Reputation: 75

Optimizing RegEx Pattern Built Using List of 1000 Phrases

I'm a novice in using RegEx.

I have a list of company phrases (1000+) that I am converting into a regex pattern at runtime.

Here is how I build the pattern:

    ListOfEntries.Sort()

    For i As Integer = 0 To (ListOfEntries.Count - 1)
        ListOfRegExEntries.Add("(\b(?i)" & ListOfEntries(i) & "\b)")
    Next

    RegExPatternString = "(" & String.Join("|", ListOfRegExEntries) & ")"

    RegExPattern = New Regex(RegExPatternString)

The entries are in all uppercase.

The string being matched is full name field. I simply would like to know if string contains a company keyword.

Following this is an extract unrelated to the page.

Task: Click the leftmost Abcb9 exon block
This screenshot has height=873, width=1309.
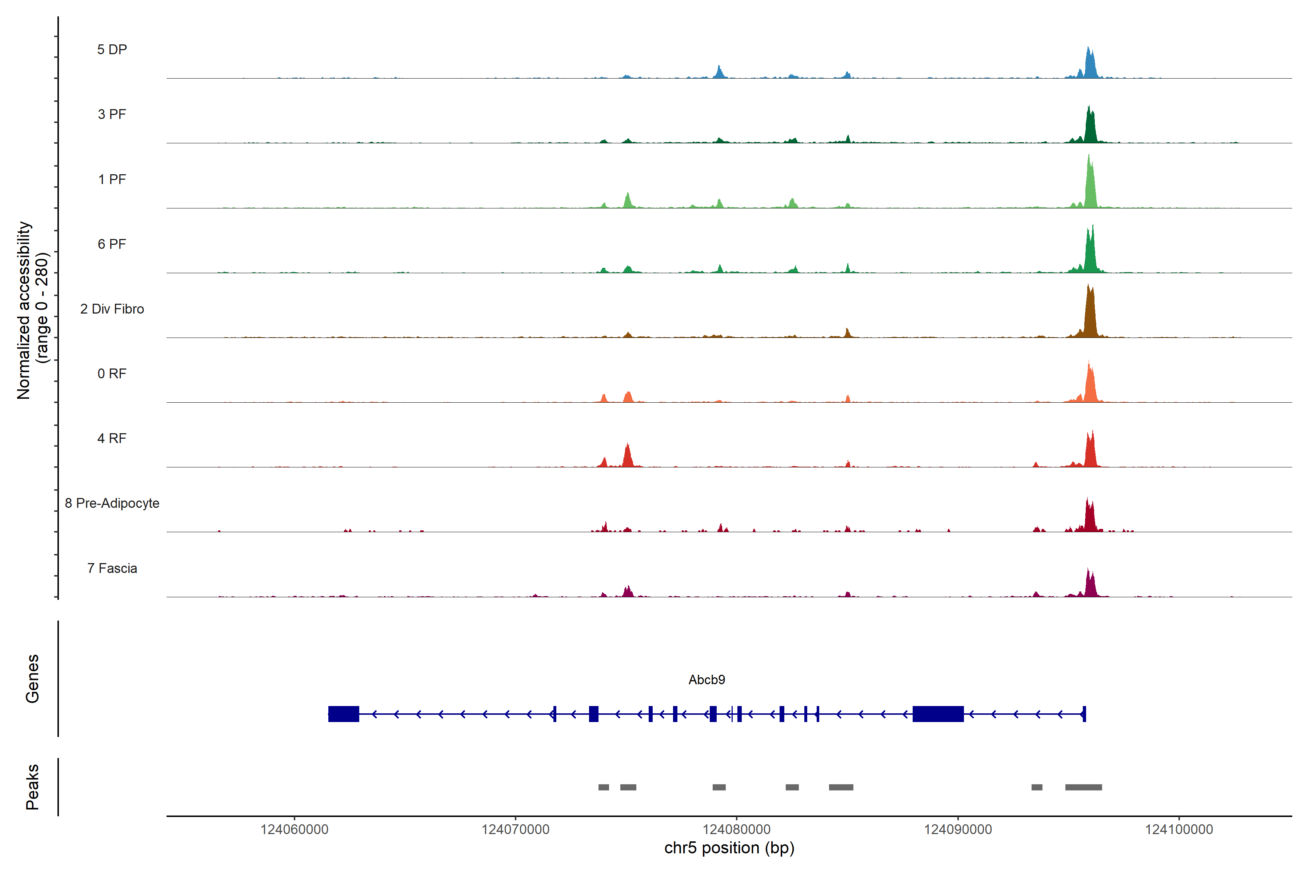Action: (343, 714)
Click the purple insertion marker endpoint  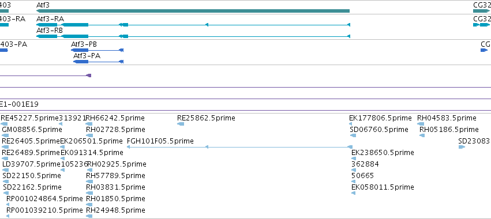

Is there anything I can do to optimize the matching process? If anyone needs more information please ask away!

Upvotes: 0

Answers (3)

Zabalba

Reputation: 75

With some of the other answers/comments it seems RegEx is not the best choice. I decided to use this code instead

Private Function ContainsOrganizationKeywordTest2() As Boolean

    With Output

        Dim BuiltFullName As String = UCase(String.Join(Space, {.PrimaryFirstName, .PrimaryMiddleName, .PrimaryLastName}))
        Dim NameParts As List(Of String) = BuiltFullName.Split(Space).ToList
        NameParts.Sort()

        For i As Integer = 0 To (NameParts.Count - 1)
            If (Not String.IsNullOrWhiteSpace(NameParts(i))) Then
                Dim Result As Integer = _OrganizationKeywords.ListOfEntries.BinarySearch(NameParts(i))
                If (Result > -1) Then
                    Return True
                End If
            End If
        Next

        Return False

    End With

End Function

Upvotes: 1

user557597

Reputation:

I don't know of any regex engine that can do debugging except Perl.
So, as analogy I'm using Perl sample code to show how to shave considerable time
when doing a regex like this.

I'm sure you could translate this code into a vb.
It basically just factors out the first letter of each phrase and creates an
array of those phrases that are joined together. I use a hash to do this,
but could easily be done by sorting all the phrases, then looping through
each one for equal first letters.

First of all, having +1000 phrases would likely have most of the letters of the alphabet
as a starting character somewhere in the phrase, so a normal trie won't help much
in a flat regex.

Then, in the case of a flat regex, every phrase must be tested until a match is made.
That's +1000 tests per character in the source string. Quite a bit of overhead.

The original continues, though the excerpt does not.